Exercise: Where a line holds the word "การใช", copy it from the records.

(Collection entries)
------------------------------------------------------------------------

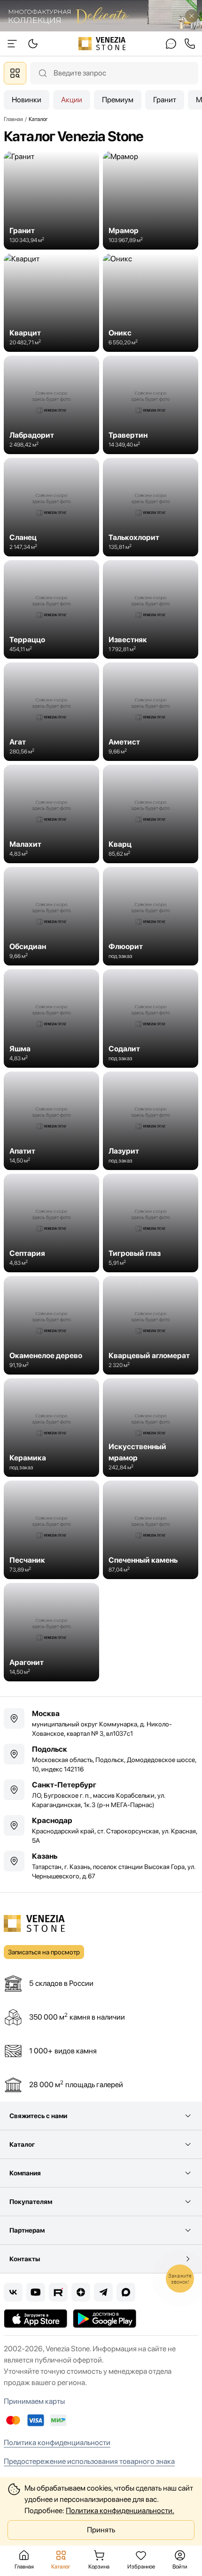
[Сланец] (51, 507)
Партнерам (27, 2230)
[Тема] (12, 43)
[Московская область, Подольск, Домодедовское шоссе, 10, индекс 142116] (101, 1759)
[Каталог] (15, 73)
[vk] (13, 2292)
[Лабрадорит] (51, 405)
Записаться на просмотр (44, 1952)
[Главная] (102, 43)
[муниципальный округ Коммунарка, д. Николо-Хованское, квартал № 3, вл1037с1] (101, 1723)
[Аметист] (150, 711)
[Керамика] (51, 1427)
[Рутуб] (58, 2292)
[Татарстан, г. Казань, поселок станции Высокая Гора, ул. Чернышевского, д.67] (101, 1866)
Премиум (117, 99)
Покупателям (30, 2201)
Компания (25, 2173)
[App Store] (35, 2318)
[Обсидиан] (51, 916)
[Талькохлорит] (150, 507)
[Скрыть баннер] (191, 16)
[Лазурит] (150, 1120)
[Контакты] (171, 43)
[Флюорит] (150, 916)
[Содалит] (150, 1018)
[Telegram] (103, 2292)
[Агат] (51, 711)
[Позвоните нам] (189, 43)
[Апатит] (51, 1120)
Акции (71, 99)
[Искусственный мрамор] (150, 1427)
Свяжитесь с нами (38, 2116)
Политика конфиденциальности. (120, 2510)
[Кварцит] (51, 302)
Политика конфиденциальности (57, 2442)
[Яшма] (51, 1018)
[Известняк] (150, 609)
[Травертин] (150, 405)
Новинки (26, 99)
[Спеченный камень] (150, 1530)
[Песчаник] (51, 1530)
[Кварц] (150, 814)
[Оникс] (150, 302)
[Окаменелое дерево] (51, 1325)
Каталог (22, 2144)
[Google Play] (104, 2318)
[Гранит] (51, 200)
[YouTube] (35, 2292)
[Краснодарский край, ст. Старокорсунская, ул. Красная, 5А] (101, 1830)
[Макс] (126, 2292)
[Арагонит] (51, 1632)
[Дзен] (80, 2292)
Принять (101, 2529)
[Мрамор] (150, 200)
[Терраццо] (51, 609)
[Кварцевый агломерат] (150, 1325)
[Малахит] (51, 814)
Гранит (164, 99)
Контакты (24, 2259)
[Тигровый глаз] (150, 1223)
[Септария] (51, 1223)
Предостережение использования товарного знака (89, 2461)
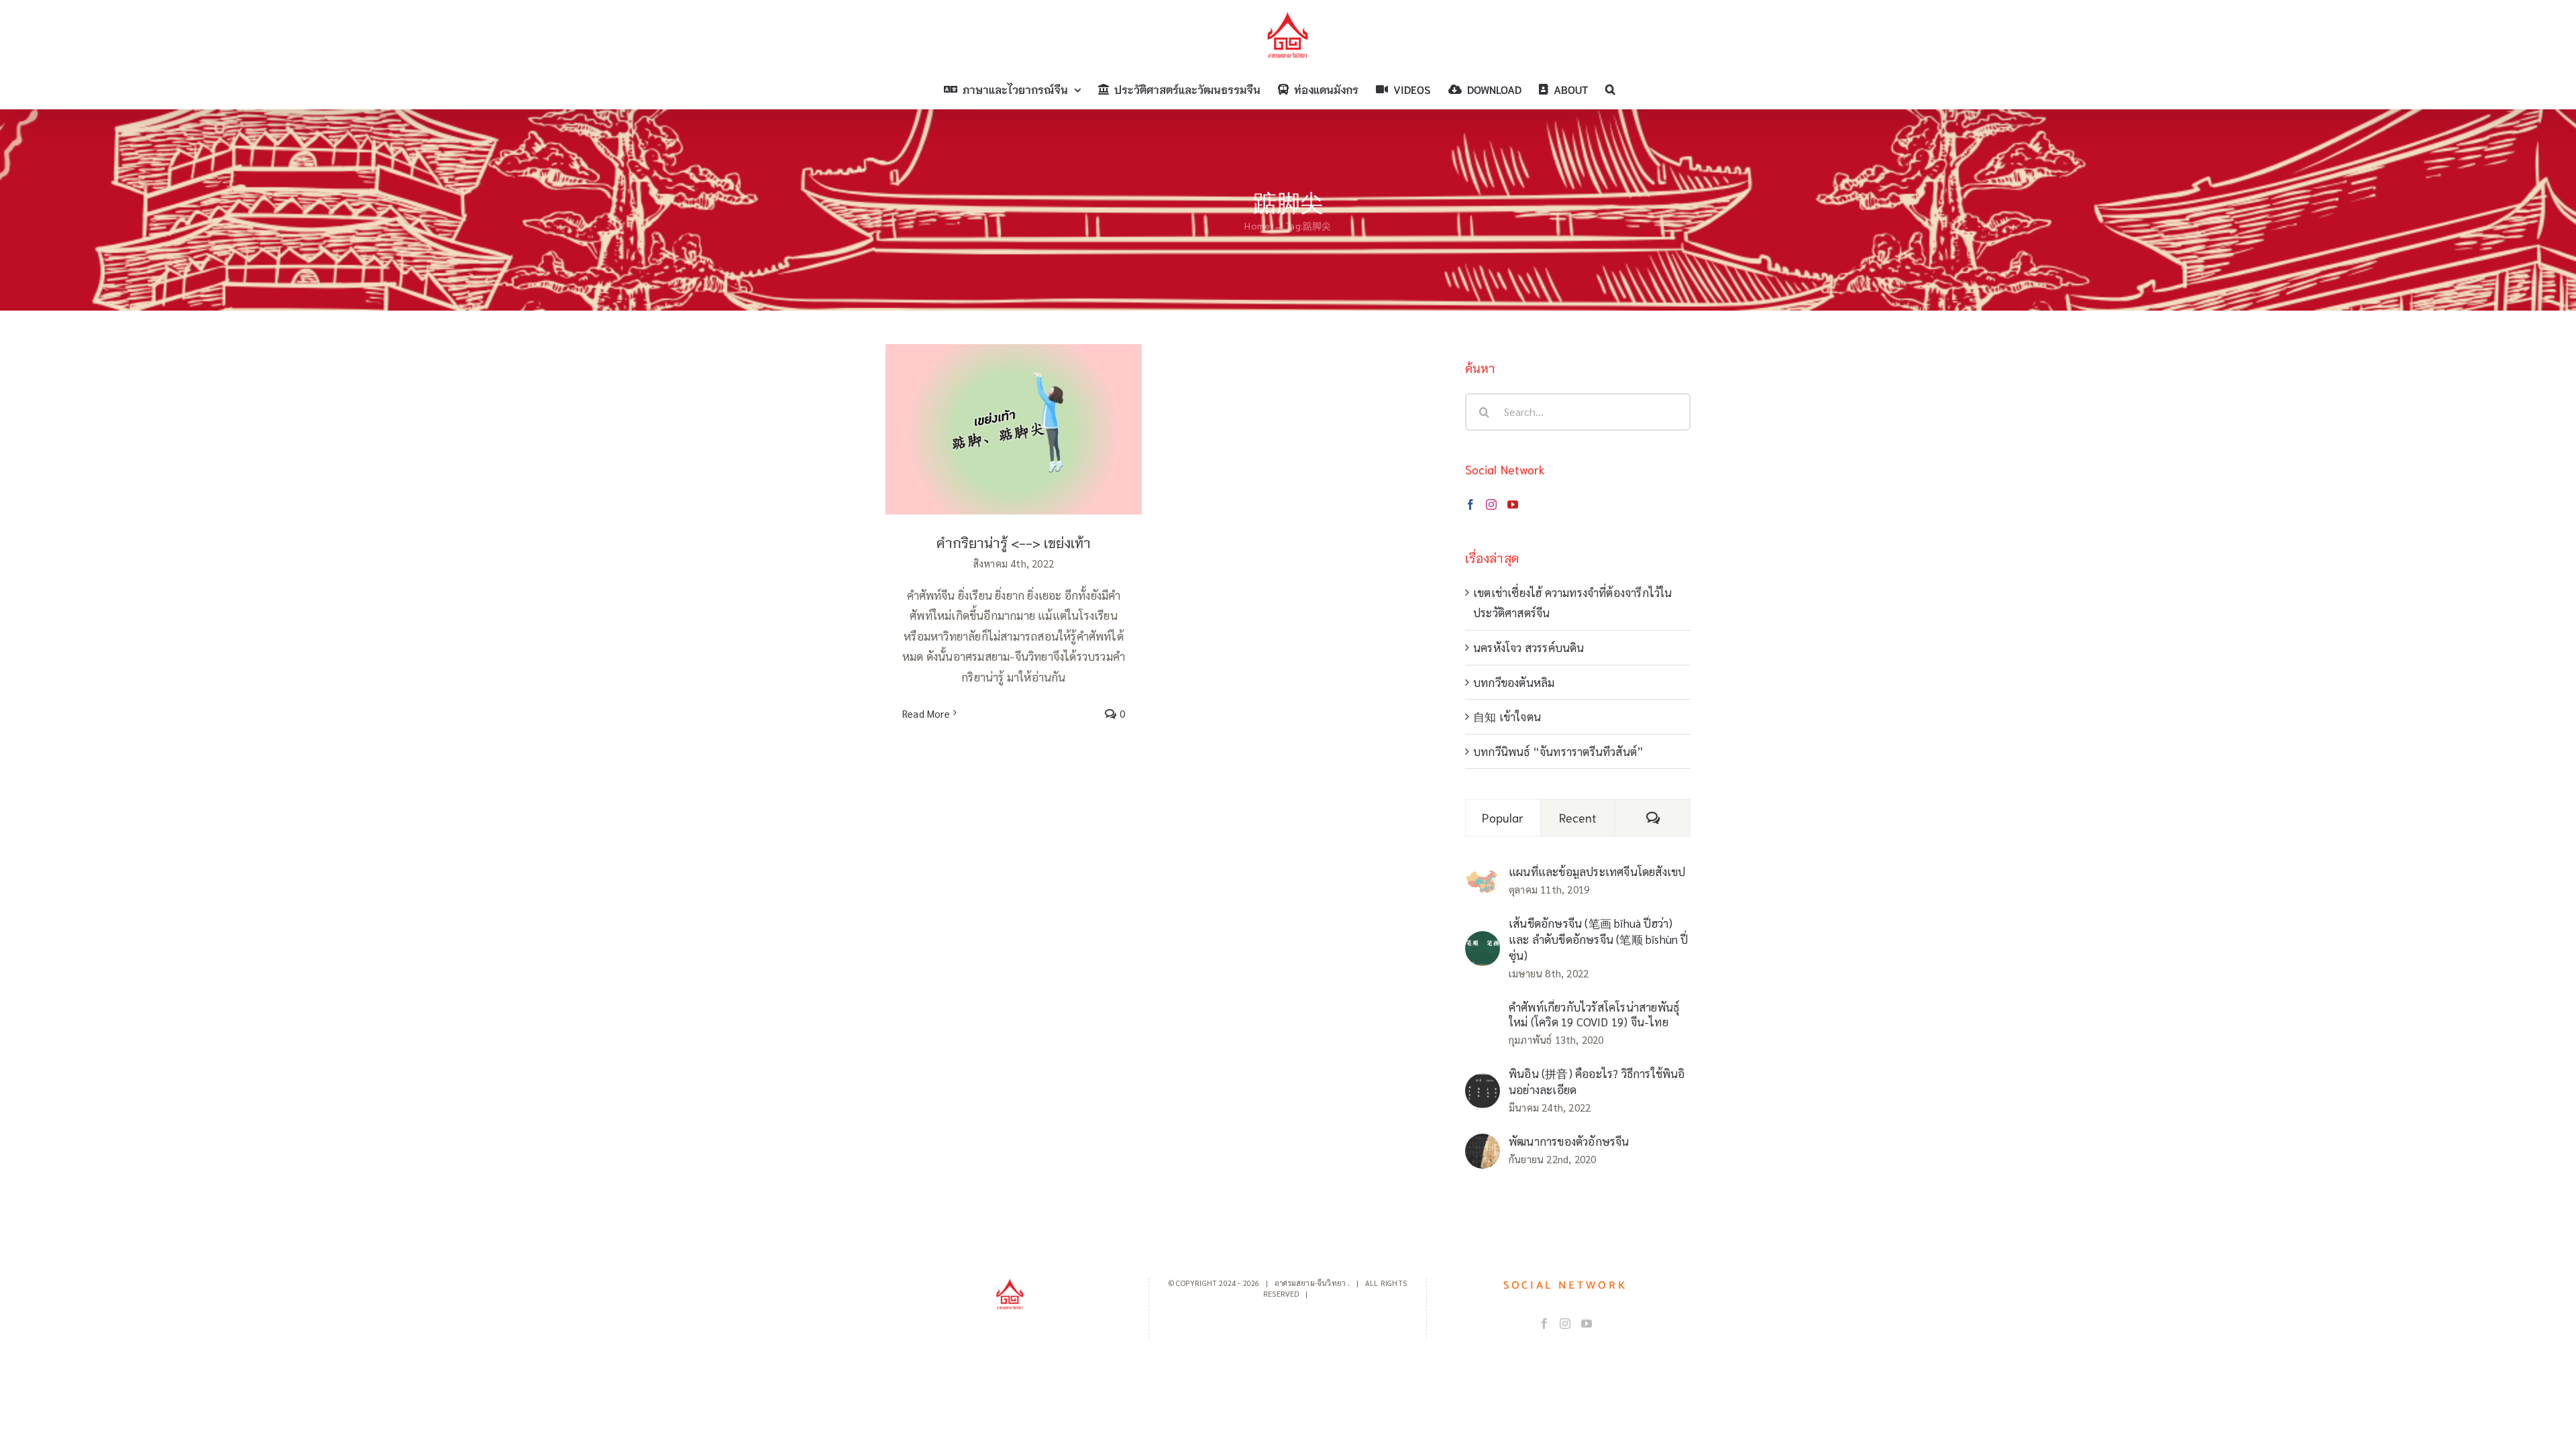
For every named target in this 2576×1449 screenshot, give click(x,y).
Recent (1578, 817)
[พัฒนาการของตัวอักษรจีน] (1482, 1143)
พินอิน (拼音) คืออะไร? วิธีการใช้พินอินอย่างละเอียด (1597, 1081)
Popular (1502, 817)
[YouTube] (1512, 504)
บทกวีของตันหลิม (1513, 682)
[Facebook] (1470, 504)
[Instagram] (1491, 504)
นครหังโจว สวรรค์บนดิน (1529, 647)
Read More (926, 713)
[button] (1610, 89)
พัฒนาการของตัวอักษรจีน (1569, 1141)
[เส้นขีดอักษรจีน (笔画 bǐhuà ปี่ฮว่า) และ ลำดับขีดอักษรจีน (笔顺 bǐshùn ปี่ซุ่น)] (1482, 941)
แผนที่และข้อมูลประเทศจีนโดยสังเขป (1597, 871)
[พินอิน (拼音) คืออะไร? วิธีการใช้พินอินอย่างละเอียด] (1482, 1083)
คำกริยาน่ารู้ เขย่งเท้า (1014, 416)
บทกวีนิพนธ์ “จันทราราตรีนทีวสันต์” (1558, 751)
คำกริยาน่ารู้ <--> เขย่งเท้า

------------------------------------------------------------------------

Solved exercise:
พินอิน (拼音) คืออะไร? วิธีการใช้พินอินอย่างละเอียด (1597, 1081)
[พินอิน (拼音) คืออะไร? วิธีการใช้พินอินอย่างละเอียด] (1482, 1083)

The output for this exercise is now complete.